Your goal: Look below for the line that contains "This screenshot has height=600, width=1200.", then copy it and each following line exactly, through and including the line that contains "Instruction: Click the".

Stored data entries:
= Beginning of Section =

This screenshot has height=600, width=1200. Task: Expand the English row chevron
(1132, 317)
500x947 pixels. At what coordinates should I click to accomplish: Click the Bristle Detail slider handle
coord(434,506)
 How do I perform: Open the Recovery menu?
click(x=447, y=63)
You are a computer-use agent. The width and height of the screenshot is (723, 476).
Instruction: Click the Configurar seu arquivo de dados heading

= End of Section =
= Beginning of Section =

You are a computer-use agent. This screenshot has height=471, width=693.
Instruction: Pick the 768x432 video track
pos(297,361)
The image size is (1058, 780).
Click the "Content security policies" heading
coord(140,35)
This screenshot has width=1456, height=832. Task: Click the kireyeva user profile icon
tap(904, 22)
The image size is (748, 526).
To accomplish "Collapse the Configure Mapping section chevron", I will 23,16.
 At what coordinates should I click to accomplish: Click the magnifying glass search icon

= End of Section =

Answer for the task:
This screenshot has height=600, width=1200. Task: Expand the English row chevron
(1132, 317)
500x947 pixels. At what coordinates should I click to accomplish: Click the Bristle Detail slider handle
coord(434,506)
 How do I perform: Open the Recovery menu?
click(x=447, y=63)
You are a computer-use agent. The width and height of the screenshot is (723, 476).
Instruction: Click the Configurar seu arquivo de dados heading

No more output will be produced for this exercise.